Correlation coefficient analysis revealed that the K concentration of paprika fruits was also related to the incidence of BER (Table 5). K is involved in the regulation of osmotic pressure for the transport of substances in plants, including photoassimilate transport to fruits (Marcelis and Ho, 1999). Retranslocation of K to the fruits promotes the transport of assimilation products to them and promotes fruit growth, suggesting that excess K transport may disrupt the balance between growth and Ca transport to the fruit, resulting in BER occurrence (Marcelis and Ho, 1999). In addition, it has been reported that as salinity increases, the Ca and Mg levels of the same charge decrease, causing BER (Adams and Ho, 1993). In this study, as the K concentration increased, the Ca and Mg concentrations in the leaves significantly decreased, whereas those in the fruits were not significantly correlated with K concentrations (Tables S1 and S2). These observations suggest that the elemental dynamics in the paprika fruit pericarp cannot be explained only by charge balance, and that another mechanism may be involved.
ConclusionThe present study demonstrated the importance of adjusting N and K fertilizer inputs based on temperature by growing paprika plants under different KNO3 concentrations and temperature conditions.

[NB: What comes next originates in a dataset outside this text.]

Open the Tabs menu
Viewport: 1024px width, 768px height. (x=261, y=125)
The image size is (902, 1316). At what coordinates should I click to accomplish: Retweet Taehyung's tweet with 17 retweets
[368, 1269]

It has been shown that Ca deficiency may not be the only reason for BER (Nonami et al., 1995) and that elements other than Ca, i.e., several elements at different concentrations are involved in BER incidence. An ionomic approach to fruits provides a more accurate assessment of elemental dynamics. Further identification of the elemental composition involved in BER incidence will provide the ionome, and this will help in the development of a tool to predict the BER incidence in paprika. This may contribute to stabilizing crop production by improving fertilizer application and environmental control.
The authors would like to take this opportunity to thank K. Numakami for years of collaboration and advice.